An acknowledgement of his need to devote himself to his new team came from Odom on Saturday, after Dallas tuned up for its Lakers meeting with a 99-60 drubbing of Sacramento. He credited Kobe Bryant with teaching him "loyalty" and said he owed that loyalty to Dirk and his "brothers in this locker room" – the Mavs' locker room.
We saw last year what it takes to make a team with only one transcendent talent special: It takes chemistry. Flow on offense, Dirk being the best player on the planet for two months, and defense brought the Mavericks their first Larry O'Brien.

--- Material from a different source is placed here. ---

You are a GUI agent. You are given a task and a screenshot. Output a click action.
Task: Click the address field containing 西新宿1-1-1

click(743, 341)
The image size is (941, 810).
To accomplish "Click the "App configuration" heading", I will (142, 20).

Two of those three are dependent on cohesion that only time and shared hardships bring. In the superstar-driven NBA, the whole must be greater than the sum of its parts to capture a championship.

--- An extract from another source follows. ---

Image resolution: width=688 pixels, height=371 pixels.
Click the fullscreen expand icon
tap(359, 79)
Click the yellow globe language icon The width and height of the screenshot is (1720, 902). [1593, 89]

The Mavs must rely on chemistry in pursuit of more contention. But they are simultaneously pursuing The 3D Blueprint, and maybe it's a tricky and delicate thing trying to do both.
Lamar Odom has talked a lot about a variety of factors that have weighed him down this season. In our visits with him, he seems quite introspective. At least three times that we've known of since last summer, he's granted an "exclusive interview" to reveal that he considered retirement this offseason. He recently told a group of reporters, "Some things happen that took me away from the game; took some time off. You've got to be right mentally as a person first before you do any of this."
There are a lot of reasons he's not "right mentally." Tonight, as the Mavs tangle again with the team they eliminated 4-0 in last year's playoffs (a Lakers flop that helped motivate them to make the changes that helped Odom land in Dallas), Lamar being in the "wrong uniform" could add to the reasons.
We can scoff cynically at his struggles and say things to the guy at the next barstool like, "If you paid me millions, I'd damn sure be able to separate my personal life from my business." And maybe it's true. But the Mavs braintrust will handle Lamar Odom like family, and we bet he needs that, as does Delonte, as does Jet, as does maybe every member of a contending team in flux.
The Mavs challenge, tonight in Los Angeles and beyond, is to convince Lamar Odom to go ahead and take the risk -- to "put all his eggs in one basket."